• RECORDED DATA:
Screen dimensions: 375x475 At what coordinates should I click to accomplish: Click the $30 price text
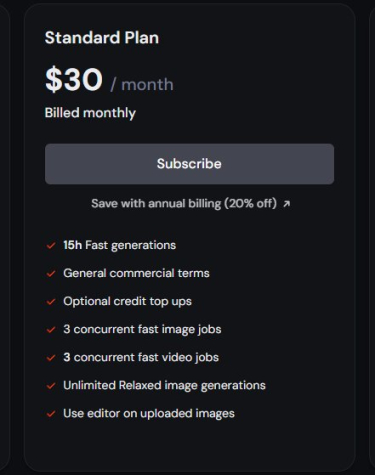pos(74,79)
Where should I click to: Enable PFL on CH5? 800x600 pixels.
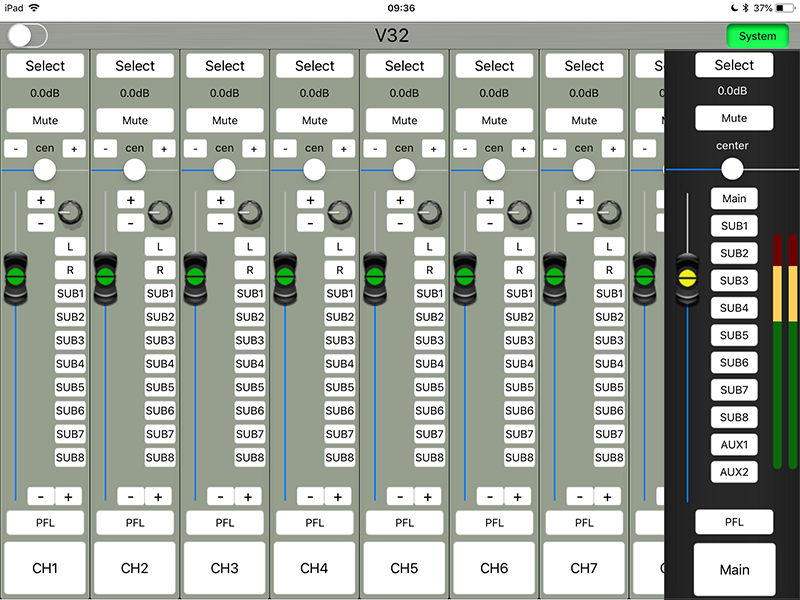tap(404, 522)
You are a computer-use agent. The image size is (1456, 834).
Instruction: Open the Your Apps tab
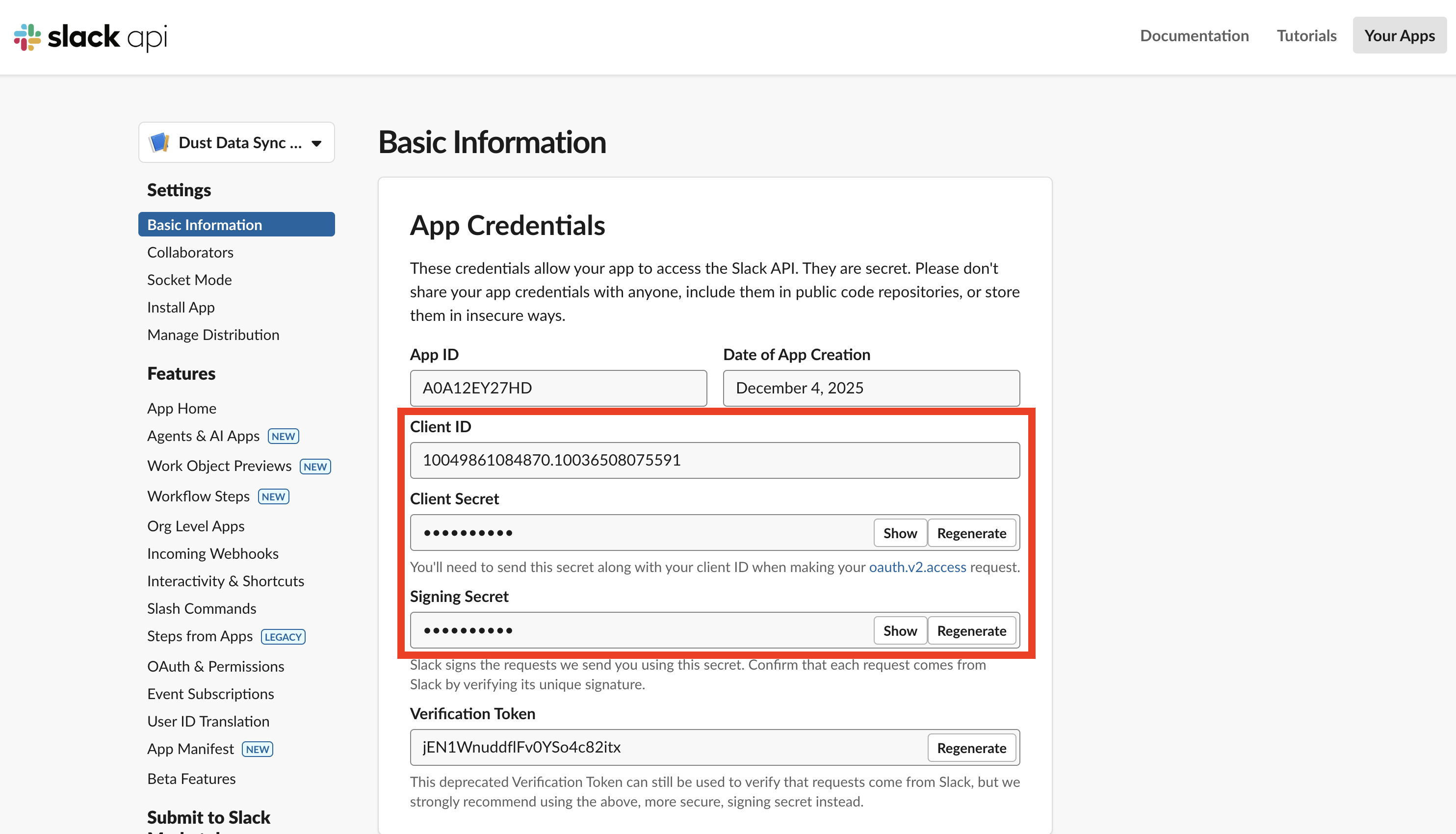[1399, 35]
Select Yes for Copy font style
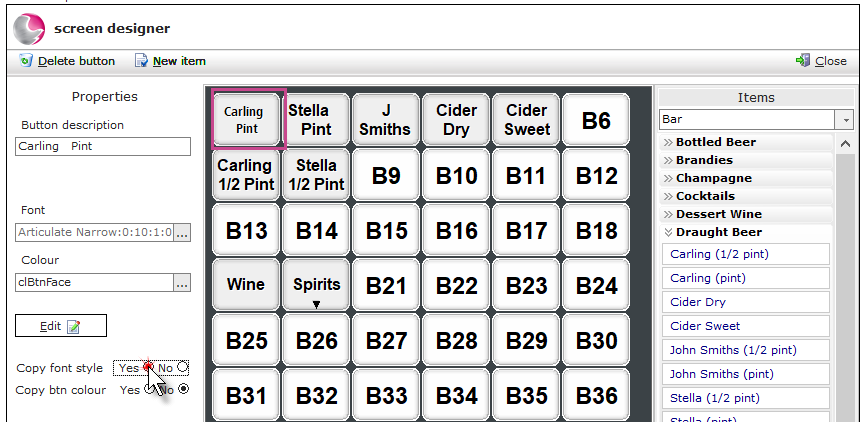Viewport: 867px width, 422px height. click(x=147, y=367)
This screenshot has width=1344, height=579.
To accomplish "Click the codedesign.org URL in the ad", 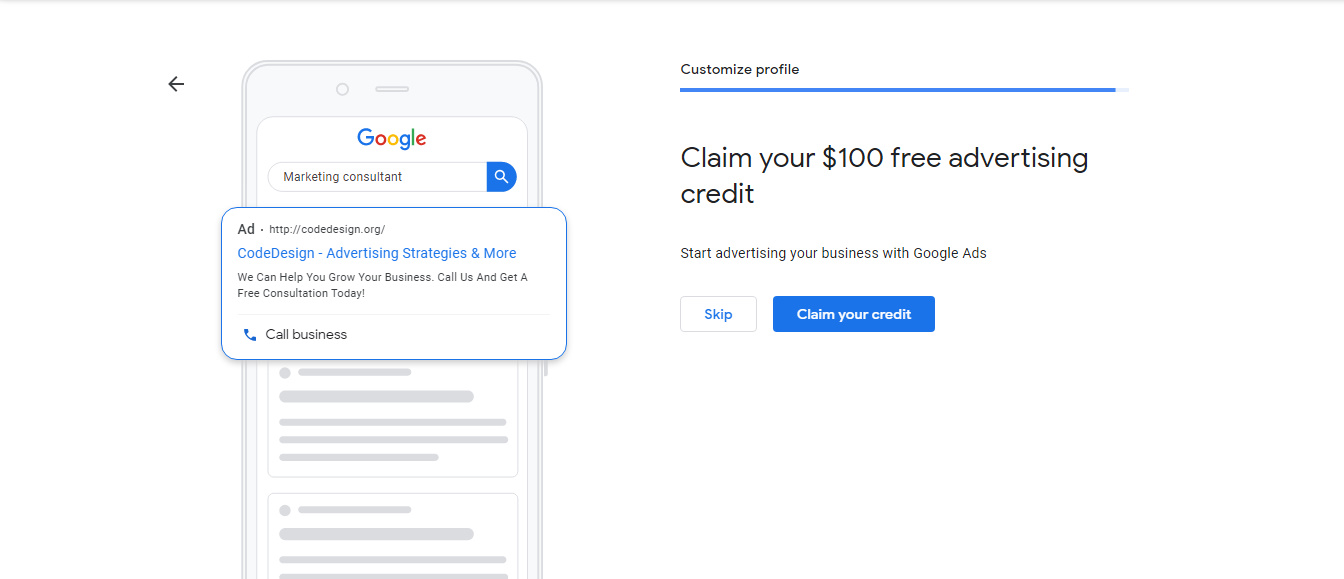I will 325,229.
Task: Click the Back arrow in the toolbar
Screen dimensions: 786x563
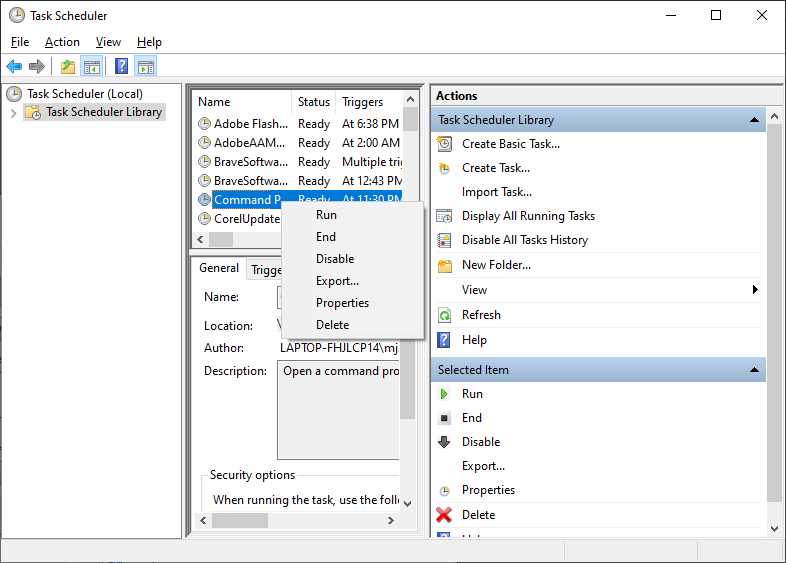Action: [x=14, y=67]
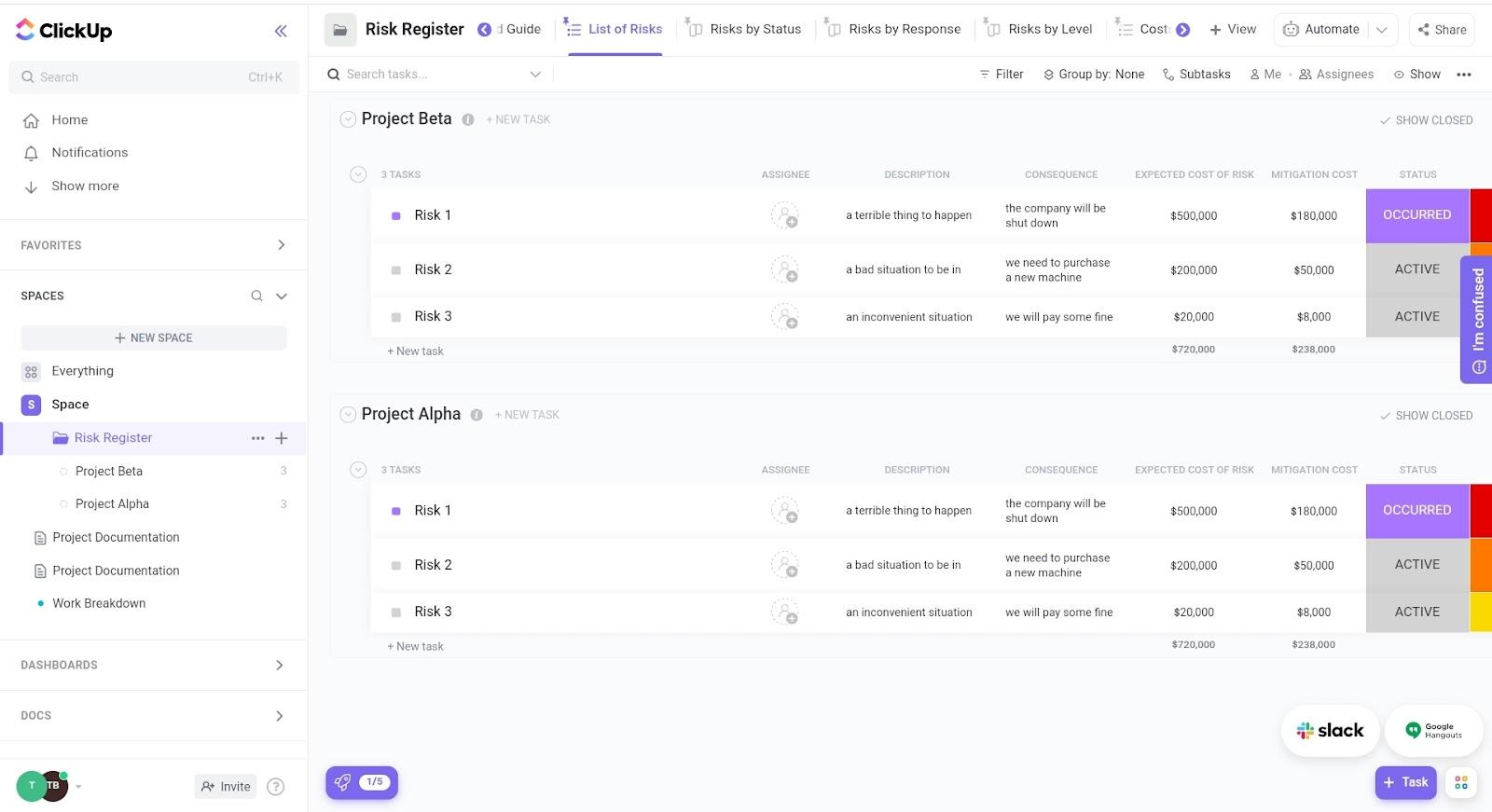The image size is (1492, 812).
Task: Click the red risk level swatch for Beta Risk 1
Action: (x=1480, y=215)
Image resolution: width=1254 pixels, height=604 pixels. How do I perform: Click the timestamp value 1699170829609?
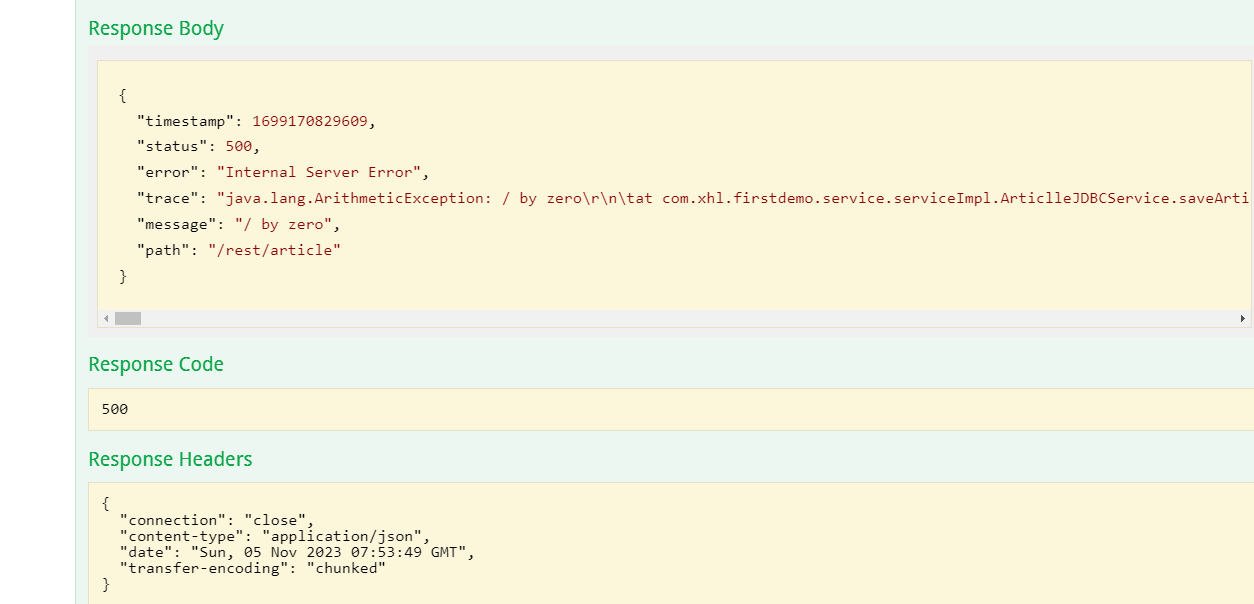click(310, 121)
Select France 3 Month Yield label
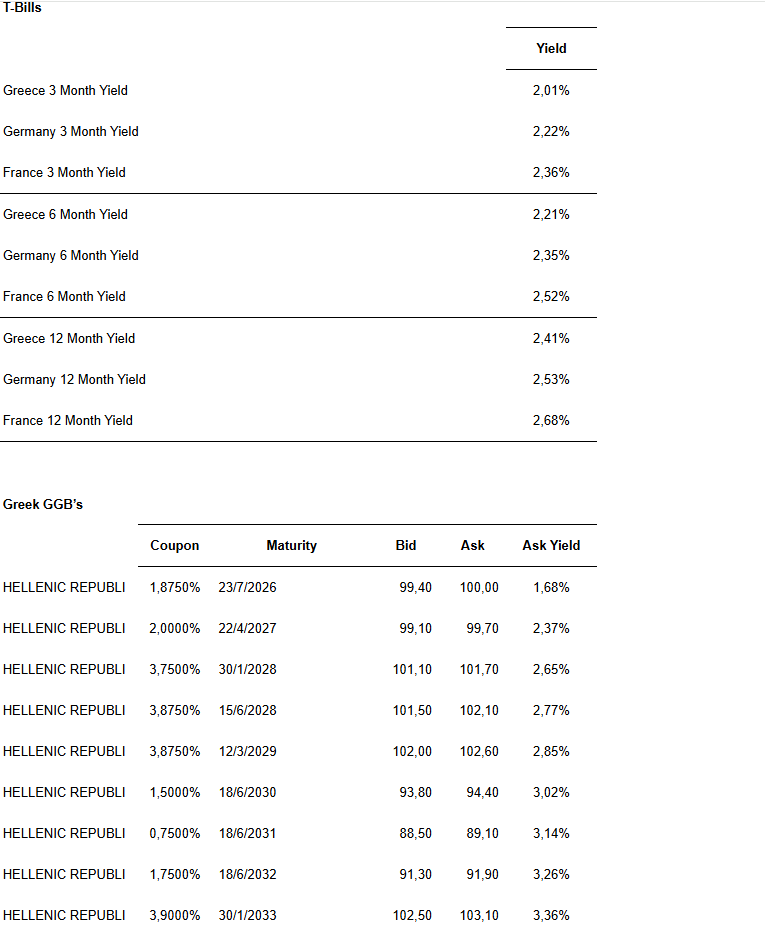Image resolution: width=765 pixels, height=936 pixels. tap(64, 173)
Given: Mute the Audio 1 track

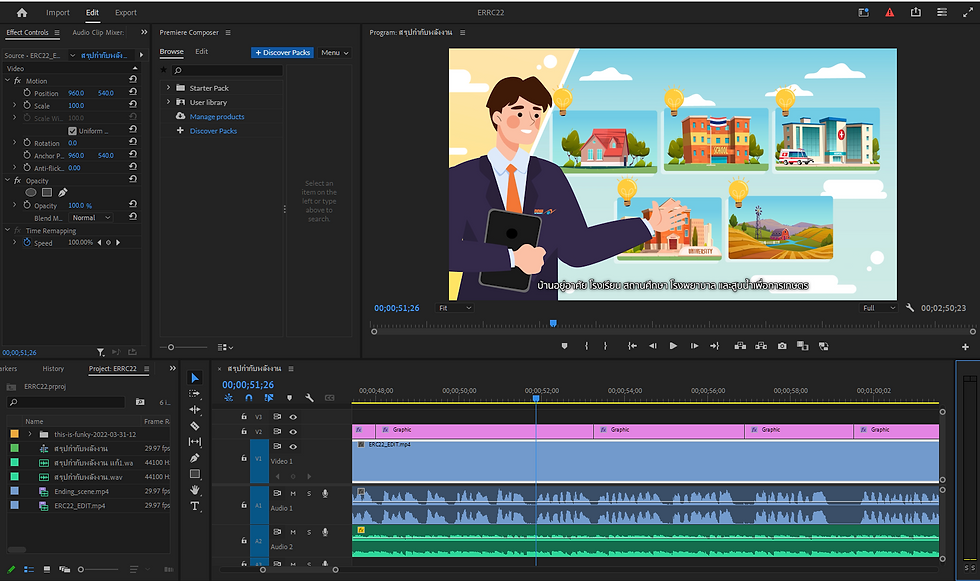Looking at the screenshot, I should click(293, 493).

• AIM: Rewrite everything from the line containing "Select France 3 Month Yield label" down to the end of the rows as a numbered list, skipping blank lines. Leave the pictures out.

• RESULT OF THIS EXERCISE:
1. Select France 3 Month Yield label
2. Image resolution: width=765 pixels, height=936 pixels. tap(64, 173)
3. Given: Mute the Audio 1 track
4. Looking at the screenshot, I should click(293, 493).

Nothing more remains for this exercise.